I got a wonderful book as a gift a while back and I have been reading it off and on for about a year. Not because I'm a slow reader but because reading isn't something I can multi task with. And when I get a second to sit down the last thing I feel like doing is reading a book. I mean I read of course--blogs, news, gossip sites--but not the old fashion way.
So as I have been going through these turning points in my life I have decided to take huge strides towards my dreams. Helen Hayes says "rest and you rust" and I believe that to be 100% true. I was stuck in a dead end job doing something I absolutely hate, dealing with lame "relationships," not really taking care of myself like I should and I was in the middle of really losing myself when I learned through tragedy that life is a journey and the end could be right around the corner. If I have to go suddendly I want to make sure that I'm doing all I can to be happy at every moment. I can't change or control everything but little things like starting my business DivaGlam Event Marketing & Promotions or this blog have given me a purpose and really have allowed me to break out creatively. And that's what gets me going.

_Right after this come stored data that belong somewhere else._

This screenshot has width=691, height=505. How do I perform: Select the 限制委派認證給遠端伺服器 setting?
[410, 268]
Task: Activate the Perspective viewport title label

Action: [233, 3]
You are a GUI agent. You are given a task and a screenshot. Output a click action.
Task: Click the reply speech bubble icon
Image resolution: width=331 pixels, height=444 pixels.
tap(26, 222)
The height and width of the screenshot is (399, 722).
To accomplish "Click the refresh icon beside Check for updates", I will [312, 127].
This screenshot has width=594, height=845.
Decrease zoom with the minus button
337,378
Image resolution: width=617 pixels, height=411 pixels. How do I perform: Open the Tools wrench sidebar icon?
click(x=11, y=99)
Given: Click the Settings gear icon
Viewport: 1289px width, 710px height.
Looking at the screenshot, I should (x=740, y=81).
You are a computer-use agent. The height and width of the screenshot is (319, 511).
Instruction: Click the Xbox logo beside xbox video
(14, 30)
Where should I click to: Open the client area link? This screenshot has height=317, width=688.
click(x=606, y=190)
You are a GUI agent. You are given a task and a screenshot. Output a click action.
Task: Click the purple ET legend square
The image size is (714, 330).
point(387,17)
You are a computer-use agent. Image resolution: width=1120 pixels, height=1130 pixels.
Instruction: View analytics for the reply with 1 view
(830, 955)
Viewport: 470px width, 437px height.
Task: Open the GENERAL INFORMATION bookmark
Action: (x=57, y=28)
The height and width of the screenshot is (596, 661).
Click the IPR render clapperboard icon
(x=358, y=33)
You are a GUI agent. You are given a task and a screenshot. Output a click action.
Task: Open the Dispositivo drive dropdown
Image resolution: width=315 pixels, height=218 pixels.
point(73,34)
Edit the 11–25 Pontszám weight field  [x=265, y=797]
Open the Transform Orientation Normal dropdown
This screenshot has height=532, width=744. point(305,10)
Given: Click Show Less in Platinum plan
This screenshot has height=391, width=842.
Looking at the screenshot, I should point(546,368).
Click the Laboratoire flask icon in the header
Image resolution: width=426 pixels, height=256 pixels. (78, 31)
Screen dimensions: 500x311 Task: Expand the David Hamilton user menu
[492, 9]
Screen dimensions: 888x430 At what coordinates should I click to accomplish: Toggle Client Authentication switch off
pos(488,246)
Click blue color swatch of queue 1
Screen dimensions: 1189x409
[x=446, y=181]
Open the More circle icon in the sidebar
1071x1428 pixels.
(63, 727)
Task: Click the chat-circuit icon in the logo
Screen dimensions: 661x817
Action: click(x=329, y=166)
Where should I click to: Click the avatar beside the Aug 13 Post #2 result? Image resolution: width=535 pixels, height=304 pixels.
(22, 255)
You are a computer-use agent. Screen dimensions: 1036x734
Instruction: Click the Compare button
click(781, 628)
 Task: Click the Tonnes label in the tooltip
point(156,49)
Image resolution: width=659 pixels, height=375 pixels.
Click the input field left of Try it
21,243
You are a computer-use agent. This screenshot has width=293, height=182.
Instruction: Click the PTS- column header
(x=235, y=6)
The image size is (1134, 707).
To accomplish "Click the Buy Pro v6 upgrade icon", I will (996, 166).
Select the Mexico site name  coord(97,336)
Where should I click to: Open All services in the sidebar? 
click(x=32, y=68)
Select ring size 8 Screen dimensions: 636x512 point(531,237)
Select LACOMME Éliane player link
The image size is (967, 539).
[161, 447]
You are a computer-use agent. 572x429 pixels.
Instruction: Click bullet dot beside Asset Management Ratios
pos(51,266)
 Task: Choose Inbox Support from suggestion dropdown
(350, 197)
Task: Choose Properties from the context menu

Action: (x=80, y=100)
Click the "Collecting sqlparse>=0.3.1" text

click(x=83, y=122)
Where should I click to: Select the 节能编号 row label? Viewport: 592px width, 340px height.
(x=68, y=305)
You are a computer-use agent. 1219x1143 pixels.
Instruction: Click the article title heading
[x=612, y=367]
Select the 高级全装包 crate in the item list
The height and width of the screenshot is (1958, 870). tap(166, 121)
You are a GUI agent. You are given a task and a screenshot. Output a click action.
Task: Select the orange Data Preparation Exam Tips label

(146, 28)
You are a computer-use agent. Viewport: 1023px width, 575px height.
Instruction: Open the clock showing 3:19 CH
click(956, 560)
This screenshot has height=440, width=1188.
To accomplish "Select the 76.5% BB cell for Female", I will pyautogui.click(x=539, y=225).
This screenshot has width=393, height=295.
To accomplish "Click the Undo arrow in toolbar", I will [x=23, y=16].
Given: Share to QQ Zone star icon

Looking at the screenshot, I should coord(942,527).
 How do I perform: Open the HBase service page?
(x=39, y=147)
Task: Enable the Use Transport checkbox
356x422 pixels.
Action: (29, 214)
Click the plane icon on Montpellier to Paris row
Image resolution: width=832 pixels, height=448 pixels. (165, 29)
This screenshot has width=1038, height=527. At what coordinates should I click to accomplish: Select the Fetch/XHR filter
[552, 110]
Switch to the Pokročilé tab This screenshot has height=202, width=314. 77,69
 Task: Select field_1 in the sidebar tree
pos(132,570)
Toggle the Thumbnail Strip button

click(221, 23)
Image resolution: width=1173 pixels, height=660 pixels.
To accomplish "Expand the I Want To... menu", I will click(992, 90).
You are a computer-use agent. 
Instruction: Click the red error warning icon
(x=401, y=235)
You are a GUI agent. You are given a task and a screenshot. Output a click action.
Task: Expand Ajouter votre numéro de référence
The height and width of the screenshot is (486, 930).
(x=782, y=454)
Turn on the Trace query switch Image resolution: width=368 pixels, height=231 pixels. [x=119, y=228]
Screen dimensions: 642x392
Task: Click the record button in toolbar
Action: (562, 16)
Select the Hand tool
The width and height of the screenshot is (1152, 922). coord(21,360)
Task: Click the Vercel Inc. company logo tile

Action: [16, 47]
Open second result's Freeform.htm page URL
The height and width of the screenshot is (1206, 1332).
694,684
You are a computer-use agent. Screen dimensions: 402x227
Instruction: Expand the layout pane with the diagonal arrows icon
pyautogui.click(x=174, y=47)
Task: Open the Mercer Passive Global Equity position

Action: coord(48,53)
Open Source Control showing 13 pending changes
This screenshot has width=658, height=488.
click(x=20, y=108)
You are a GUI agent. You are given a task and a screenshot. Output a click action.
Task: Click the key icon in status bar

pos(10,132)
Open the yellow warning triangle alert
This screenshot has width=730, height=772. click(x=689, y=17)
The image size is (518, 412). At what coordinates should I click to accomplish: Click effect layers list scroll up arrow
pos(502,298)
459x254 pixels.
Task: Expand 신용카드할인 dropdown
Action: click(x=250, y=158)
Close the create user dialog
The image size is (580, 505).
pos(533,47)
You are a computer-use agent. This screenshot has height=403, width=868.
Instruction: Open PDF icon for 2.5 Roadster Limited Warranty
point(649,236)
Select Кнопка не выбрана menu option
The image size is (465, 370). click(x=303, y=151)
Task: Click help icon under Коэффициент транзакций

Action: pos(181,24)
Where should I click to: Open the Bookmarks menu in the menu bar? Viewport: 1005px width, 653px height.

I get frustrated often because it's taking a lot of work and eventually will take a lot of money to get everything where I want it be. I feel like I have this great idea and people who hear it love it but I can't seem to get the show on the road--I mean I can't get that explosion in response to take me to the next level. I keep The Tipping Point by Malcolm Gladwell on my night stand and this morning it did what it does so often--it reminded me that one little thing can make a big difference. That one person can take my mini dream to a mega reality, that one extra blog might be the one to reach masses, that one tiny event can make my dream of working for myself a reality.
In conclusion--just between us girls--we gotta keep on keepin on. And what I mean by that is everyday you work towards your dreams is a day you pile hopes on that scale till one day out of nowhere you have reached your tipping point and those hopes turn to success. If any of you have ever branched out to follow your dreams then you know how scared and self doubting I am right now. I appreciate anyone who is supporting me at the start. The only reason I wont't quit is because I know I have something golden and God has given me a creative heart and working hands so the least I can do is see it through. Gladwell says "ideas and products and messages and behaviors spread like viruses do." I hope you all catch what I caught (c'mon ladies i was tryna stay mature in this one lol) and reach for the stars because even if you miss you're still amongst the clouds.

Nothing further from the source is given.